In the last half century, spoken Italian has spread widely at the expense of dialects, especially in large cities. Literacy, more intensely curated, the dissemination of newspapers and especially the great means of communication such as radio and television, operate massively, also naturally in spreading written Italian. Suffice it to recall just a few data. If still in the early twentieth century half of young people did not enroll in elementary schools, by 1950 the percentage of non-enrolled people had dropped to less than one sixth, almost disappearing in our days; if, again at the beginning of the century, half of the population could be considered illiterate, around 1950 the illiterates were about 10%, to drop to about 5% in 1975. However, one should take into account the striking differences both as regards urban and agricultural areas, and as regards the North and South: in 1951 the percentage of illiterate people in the provincial capitals was 7.46%, that of the agricultural by 18.17%; that of Calabria is 32%, that of Lombardy is 3% (T. De Mauro).

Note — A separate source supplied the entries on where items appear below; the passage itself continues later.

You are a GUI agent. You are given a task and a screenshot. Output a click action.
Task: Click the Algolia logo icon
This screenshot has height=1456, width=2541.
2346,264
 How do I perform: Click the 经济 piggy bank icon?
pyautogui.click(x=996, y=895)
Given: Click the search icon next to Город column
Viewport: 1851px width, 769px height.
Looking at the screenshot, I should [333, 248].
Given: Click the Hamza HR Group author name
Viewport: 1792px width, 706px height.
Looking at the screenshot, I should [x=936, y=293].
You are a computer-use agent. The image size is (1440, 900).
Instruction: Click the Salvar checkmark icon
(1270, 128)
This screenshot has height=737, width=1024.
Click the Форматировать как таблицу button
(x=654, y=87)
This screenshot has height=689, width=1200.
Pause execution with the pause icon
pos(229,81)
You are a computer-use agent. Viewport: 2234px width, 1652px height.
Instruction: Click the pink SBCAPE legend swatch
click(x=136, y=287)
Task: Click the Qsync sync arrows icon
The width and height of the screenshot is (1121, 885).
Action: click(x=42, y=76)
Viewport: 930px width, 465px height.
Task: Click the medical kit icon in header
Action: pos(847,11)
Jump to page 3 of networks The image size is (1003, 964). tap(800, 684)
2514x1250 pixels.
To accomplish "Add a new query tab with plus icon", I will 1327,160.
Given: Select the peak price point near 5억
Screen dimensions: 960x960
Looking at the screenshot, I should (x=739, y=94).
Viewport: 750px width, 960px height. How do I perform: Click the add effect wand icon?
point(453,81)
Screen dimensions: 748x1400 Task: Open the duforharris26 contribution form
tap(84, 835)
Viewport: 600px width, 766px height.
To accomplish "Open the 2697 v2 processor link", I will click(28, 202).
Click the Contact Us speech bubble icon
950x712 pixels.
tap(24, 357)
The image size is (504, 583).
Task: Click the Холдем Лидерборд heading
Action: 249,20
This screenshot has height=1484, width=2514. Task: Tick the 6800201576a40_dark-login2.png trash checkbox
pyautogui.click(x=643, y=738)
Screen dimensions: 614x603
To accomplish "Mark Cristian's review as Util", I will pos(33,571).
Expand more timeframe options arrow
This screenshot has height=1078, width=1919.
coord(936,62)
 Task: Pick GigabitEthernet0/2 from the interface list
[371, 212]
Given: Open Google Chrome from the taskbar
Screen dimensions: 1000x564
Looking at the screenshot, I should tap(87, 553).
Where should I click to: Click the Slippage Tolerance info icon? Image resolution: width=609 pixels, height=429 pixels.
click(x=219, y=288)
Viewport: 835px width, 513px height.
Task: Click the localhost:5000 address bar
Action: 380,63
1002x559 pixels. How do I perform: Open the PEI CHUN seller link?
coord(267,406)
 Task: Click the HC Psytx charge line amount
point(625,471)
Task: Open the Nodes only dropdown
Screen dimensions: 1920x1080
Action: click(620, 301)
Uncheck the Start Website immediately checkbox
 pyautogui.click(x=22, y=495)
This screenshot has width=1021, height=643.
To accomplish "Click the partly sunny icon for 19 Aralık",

Of course, literacy cannot certainly be taken as a parameter of effective use of the language, but certainly as an index of knowledge of it, perhaps rather approximate. And the extension of compulsory schooling to eight years, so from the 1963-1964 school year the lower middle school becomes free (while the elementary school books are paid for by the state), has as a sure effect the continuous, progressive strengthening the use of both the spoken language and the written language. The statistical data of the press are equivalent: it can now be assumed that more than two thirds of the adult population is reached by the daily or weekly newspaper. It is precisely after the Second World War that the boom of magazines, women’s press, comic newspapers exploded, yellow and science fiction weeklies: all of them play an important role in spreading a modestly common language, even in environments of modest culture. The great means of verbal and audiovisual communication, from radio to spoken cinema, to television, have had, especially the latter, an enormous diffusion among all strata of the population, in all social and regional environments: between regions and between different social classes the differences in listening and radio-television viewing are very limited compared to the national average, which moreover probably exceeds 90% of the population. It should also be borne in mind that these means of communication go beyond the limit of one’s own illiteracy and the much wider one of returning illiteracy.
At the same time, industrialization, which became relevant especially after the Second World War, led to a gigantic emigration from the countryside and from small towns to large industrial cities, uprooting millions of Italians from their secular headquarters. The dialect, which was a sufficient linguistic tool in closed and stable communities, is no longer needed: the only possibility of understanding between the old and the very new citizens is the national language, albeit in more or less provincial versions.
In other words, urbanization has upset the secular structure of Italian society also from a linguistic point of view, strongly sending ever more dense masses of Italians towards the common Italian. The process is not uniform, but varies from city to city, from region to region, depending on the immigrant mass, on the cultural and traditional tradition of the dialect, on the linguistic status of the ruling class. However, this massive shift has precisely caused a double effect, since in immigration centers the speakers of ancient tradition are forced to understand each other on the level of common Italian, while the emigration centers have lost speakers, feeling their strength. and the compactness of the dialect.
According to ANSWERMBA.COM, the spread of the common language and the contemporary dilution of dialects favor the affirmation of the regional varieties of Italian, which result from the adoption of the common language through a continuous mediation of dialectal elements. In particular, in the regional varieties of spoken Italian the phonological reality of the underlying dialects is strongly present, also because, for centuries and centuries, the common language has almost only fulfilled the function of written language.
In Tuscany, the crisis is felt less: however the increasingly strong diffusion of the intervocalic sound s, which is also perceived in Florence, can be seen as an action of the Italian spoken at a literary level which tends to unify precisely on the intervocalic sound s (if not even as an action of the more prestigious northern type). In Lombardy deaf stops (t, k) in an intervocalic position, in dialects precisely where there were only the sonorous ones (or the vanishing). As regards morphology and syntax, in Sicily, for example, in many speakers the compound past prevails over the simple, in others the latter is very tenacious, according to the dialectal usage, while the use of reduplications of the like when we are old old and I don’t like the gerund of the type (F. Tropea); in Lombardy, where the use of the subject pronoun was mandatory, there is a tendency to conform to the freedom of common Italian. The process of Italianization of dialects and the formation of regional varieties can be seen even more evidently in the lexicon: for example, in Rome,, bricoccola, imbertà with asleep, apricot, pocket, and so on; in Piedmont, fratèl, sorèla, aqua quickly overwhelm, even in the dialects of the mountain areas, frèl, seuri, èva, and so on. In Sicily asciari, bbadduzza, bbunaca, bad, custureri, maruggia, santiari, are now usually replaced by the respective truvari equivalents,purpetta (“meatball”), jacket, vìdua (“widow”), sartu, mànicu, bbistimiari.